**Your task:** Convert the items below into a JSON list of strings, with one string for each line and no entries for blank lines.

[Word and element location records]
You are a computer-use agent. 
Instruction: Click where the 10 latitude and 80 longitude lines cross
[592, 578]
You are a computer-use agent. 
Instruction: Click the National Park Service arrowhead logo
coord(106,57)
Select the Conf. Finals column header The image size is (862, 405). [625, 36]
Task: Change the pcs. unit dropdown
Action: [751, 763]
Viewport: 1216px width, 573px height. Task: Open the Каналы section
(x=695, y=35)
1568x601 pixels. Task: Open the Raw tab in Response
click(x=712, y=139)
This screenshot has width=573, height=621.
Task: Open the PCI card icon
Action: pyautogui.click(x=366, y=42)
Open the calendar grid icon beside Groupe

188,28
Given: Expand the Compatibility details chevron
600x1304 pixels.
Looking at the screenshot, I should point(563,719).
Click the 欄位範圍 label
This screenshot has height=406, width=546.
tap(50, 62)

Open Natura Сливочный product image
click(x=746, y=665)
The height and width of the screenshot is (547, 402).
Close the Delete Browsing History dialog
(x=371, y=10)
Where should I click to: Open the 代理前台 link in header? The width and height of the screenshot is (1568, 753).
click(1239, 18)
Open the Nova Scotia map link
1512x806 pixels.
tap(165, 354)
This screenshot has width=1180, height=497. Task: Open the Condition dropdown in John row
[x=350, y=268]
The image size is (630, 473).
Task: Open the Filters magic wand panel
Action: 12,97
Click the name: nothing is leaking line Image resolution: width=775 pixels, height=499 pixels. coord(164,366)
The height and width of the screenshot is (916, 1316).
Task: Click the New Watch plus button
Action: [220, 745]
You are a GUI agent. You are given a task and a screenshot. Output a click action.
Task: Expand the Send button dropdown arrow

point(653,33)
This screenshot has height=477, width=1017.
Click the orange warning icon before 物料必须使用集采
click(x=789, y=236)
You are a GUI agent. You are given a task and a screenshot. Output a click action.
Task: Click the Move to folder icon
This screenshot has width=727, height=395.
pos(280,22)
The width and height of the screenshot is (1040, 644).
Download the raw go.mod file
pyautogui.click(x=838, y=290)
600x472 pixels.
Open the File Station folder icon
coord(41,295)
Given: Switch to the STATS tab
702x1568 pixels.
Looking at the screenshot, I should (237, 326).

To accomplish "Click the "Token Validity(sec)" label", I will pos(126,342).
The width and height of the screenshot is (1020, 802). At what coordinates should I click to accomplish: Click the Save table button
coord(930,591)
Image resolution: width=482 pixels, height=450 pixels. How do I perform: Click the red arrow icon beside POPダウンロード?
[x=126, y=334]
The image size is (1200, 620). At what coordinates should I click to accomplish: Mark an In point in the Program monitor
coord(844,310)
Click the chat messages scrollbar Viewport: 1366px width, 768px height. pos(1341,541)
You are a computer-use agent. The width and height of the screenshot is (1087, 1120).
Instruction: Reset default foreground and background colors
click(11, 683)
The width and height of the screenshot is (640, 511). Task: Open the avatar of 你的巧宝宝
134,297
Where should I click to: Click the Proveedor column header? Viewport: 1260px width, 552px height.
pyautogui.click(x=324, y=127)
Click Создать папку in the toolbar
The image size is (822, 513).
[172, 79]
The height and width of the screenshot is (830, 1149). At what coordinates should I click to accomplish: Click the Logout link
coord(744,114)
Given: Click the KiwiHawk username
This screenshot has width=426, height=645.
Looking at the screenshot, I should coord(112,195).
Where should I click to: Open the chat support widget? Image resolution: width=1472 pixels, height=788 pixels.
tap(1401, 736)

**Reply to the exercise:**
[
  "You are a computer-use agent. ",
  "Instruction: Click where the 10 latitude and 80 longitude lines cross",
  "[592, 578]",
  "You are a computer-use agent. ",
  "Instruction: Click the National Park Service arrowhead logo",
  "coord(106,57)",
  "Select the Conf. Finals column header The image size is (862, 405). [625, 36]",
  "Task: Change the pcs. unit dropdown",
  "Action: [751, 763]",
  "Viewport: 1216px width, 573px height. Task: Open the Каналы section",
  "(x=695, y=35)",
  "1568x601 pixels. Task: Open the Raw tab in Response",
  "click(x=712, y=139)",
  "This screenshot has width=573, height=621.",
  "Task: Open the PCI card icon",
  "Action: pyautogui.click(x=366, y=42)",
  "Open the calendar grid icon beside Groupe",
  "188,28",
  "Given: Expand the Compatibility details chevron",
  "600x1304 pixels.",
  "Looking at the screenshot, I should point(563,719).",
  "Click the 欄位範圍 label",
  "This screenshot has height=406, width=546.",
  "tap(50, 62)",
  "Open Natura Сливочный product image",
  "click(x=746, y=665)",
  "The height and width of the screenshot is (547, 402).",
  "Close the Delete Browsing History dialog",
  "(x=371, y=10)",
  "Where should I click to: Open the 代理前台 link in header? The width and height of the screenshot is (1568, 753).",
  "click(1239, 18)",
  "Open the Nova Scotia map link",
  "1512x806 pixels.",
  "tap(165, 354)",
  "This screenshot has width=1180, height=497. Task: Open the Condition dropdown in John row",
  "[x=350, y=268]",
  "The image size is (630, 473).",
  "Task: Open the Filters magic wand panel",
  "Action: 12,97",
  "Click the name: nothing is leaking line Image resolution: width=775 pixels, height=499 pixels. coord(164,366)",
  "The height and width of the screenshot is (916, 1316).",
  "Task: Click the New Watch plus button",
  "Action: [220, 745]",
  "You are a GUI agent. You are given a task and a screenshot. Output a click action.",
  "Task: Expand the Send button dropdown arrow",
  "point(653,33)",
  "This screenshot has height=477, width=1017.",
  "Click the orange warning icon before 物料必须使用集采",
  "click(x=789, y=236)",
  "You are a GUI agent. You are given a task and a screenshot. Output a click action.",
  "Task: Click the Move to folder icon",
  "This screenshot has width=727, height=395.",
  "pos(280,22)",
  "The width and height of the screenshot is (1040, 644).",
  "Download the raw go.mod file",
  "pyautogui.click(x=838, y=290)",
  "600x472 pixels.",
  "Open the File Station folder icon",
  "coord(41,295)",
  "Given: Switch to the STATS tab",
  "702x1568 pixels.",
  "Looking at the screenshot, I should (237, 326).",
  "To accomplish \"Click the \"Token Validity(sec)\" label\", I will pos(126,342).",
  "The width and height of the screenshot is (1020, 802). At what coordinates should I click to accomplish: Click the Save table button",
  "coord(930,591)",
  "Image resolution: width=482 pixels, height=450 pixels. How do I perform: Click the red arrow icon beside POPダウンロード?",
  "[x=126, y=334]",
  "The image size is (1200, 620). At what coordinates should I click to accomplish: Mark an In point in the Program monitor",
  "coord(844,310)",
  "Click the chat messages scrollbar Viewport: 1366px width, 768px height. pos(1341,541)",
  "You are a computer-use agent. The width and height of the screenshot is (1087, 1120).",
  "Instruction: Reset default foreground and background colors",
  "click(11, 683)",
  "The width and height of the screenshot is (640, 511). Task: Open the avatar of 你的巧宝宝",
  "134,297",
  "Where should I click to: Click the Proveedor column header? Viewport: 1260px width, 552px height.",
  "pyautogui.click(x=324, y=127)",
  "Click Создать папку in the toolbar",
  "The image size is (822, 513).",
  "[172, 79]",
  "The height and width of the screenshot is (830, 1149). At what coordinates should I click to accomplish: Click the Logout link",
  "coord(744,114)",
  "Given: Click the KiwiHawk username",
  "This screenshot has width=426, height=645.",
  "Looking at the screenshot, I should coord(112,195).",
  "Where should I click to: Open the chat support widget? Image resolution: width=1472 pixels, height=788 pixels.",
  "tap(1401, 736)"
]